Listed records:
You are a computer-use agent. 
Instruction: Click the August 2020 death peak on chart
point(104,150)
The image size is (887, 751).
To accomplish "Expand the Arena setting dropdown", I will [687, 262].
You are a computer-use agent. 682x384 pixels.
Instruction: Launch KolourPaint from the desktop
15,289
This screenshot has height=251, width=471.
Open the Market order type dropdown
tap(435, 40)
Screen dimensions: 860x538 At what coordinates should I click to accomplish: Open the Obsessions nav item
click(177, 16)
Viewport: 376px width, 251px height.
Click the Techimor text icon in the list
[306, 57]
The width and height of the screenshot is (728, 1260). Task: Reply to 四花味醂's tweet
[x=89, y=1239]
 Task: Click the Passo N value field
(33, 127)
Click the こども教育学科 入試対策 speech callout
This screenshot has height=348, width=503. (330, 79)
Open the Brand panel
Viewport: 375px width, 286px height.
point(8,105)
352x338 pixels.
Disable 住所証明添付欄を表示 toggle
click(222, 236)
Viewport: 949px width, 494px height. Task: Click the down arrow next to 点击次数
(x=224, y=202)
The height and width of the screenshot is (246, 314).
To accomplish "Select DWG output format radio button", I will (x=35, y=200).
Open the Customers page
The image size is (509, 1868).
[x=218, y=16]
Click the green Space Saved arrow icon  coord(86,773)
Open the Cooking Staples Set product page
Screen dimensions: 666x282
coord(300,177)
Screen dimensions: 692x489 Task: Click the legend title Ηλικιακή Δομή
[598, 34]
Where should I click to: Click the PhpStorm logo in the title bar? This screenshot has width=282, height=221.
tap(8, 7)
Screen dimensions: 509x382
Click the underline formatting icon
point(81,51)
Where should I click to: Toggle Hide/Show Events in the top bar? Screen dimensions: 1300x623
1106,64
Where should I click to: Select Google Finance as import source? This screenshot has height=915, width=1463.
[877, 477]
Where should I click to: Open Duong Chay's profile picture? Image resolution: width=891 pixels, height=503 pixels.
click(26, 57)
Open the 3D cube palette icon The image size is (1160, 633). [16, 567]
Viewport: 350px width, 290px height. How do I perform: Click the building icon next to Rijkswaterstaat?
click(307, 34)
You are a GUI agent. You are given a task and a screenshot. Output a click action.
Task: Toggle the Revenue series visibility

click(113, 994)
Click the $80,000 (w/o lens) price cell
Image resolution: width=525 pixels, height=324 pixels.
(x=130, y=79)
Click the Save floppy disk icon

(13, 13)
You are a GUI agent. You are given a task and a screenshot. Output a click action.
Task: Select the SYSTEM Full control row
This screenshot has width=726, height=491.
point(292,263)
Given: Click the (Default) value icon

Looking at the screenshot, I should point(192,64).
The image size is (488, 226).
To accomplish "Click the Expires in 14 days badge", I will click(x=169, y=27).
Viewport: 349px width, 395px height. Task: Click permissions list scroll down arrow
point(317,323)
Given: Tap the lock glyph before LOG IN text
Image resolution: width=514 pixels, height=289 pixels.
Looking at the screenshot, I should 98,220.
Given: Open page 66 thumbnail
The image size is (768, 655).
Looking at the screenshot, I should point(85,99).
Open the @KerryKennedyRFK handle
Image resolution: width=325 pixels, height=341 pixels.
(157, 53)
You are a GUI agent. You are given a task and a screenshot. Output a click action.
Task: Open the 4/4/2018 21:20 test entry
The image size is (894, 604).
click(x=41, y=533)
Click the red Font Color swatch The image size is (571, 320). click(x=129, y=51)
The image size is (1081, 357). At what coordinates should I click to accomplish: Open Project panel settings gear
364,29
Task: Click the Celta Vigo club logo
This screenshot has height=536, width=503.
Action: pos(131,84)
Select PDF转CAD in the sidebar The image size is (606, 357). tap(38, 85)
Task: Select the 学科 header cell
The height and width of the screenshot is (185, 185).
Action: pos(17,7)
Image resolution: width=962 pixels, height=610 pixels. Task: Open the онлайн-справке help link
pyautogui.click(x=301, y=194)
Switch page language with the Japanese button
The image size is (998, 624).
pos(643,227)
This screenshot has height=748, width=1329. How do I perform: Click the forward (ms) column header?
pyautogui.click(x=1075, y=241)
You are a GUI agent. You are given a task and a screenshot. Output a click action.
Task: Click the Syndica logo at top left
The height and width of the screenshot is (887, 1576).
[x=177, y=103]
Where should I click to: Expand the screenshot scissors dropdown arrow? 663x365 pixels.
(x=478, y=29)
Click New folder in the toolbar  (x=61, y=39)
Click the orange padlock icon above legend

What you are asked to do: Give everything in the listing above, from its first line down to the line containing "tap(435, 40)", as a numbered list, leaving out blank lines.

Solution to this task:
1. You are a computer-use agent. 
2. Instruction: Click the August 2020 death peak on chart
3. point(104,150)
4. The image size is (887, 751).
5. To accomplish "Expand the Arena setting dropdown", I will [687, 262].
6. You are a computer-use agent. 682x384 pixels.
7. Instruction: Launch KolourPaint from the desktop
8. 15,289
9. This screenshot has height=251, width=471.
10. Open the Market order type dropdown
11. tap(435, 40)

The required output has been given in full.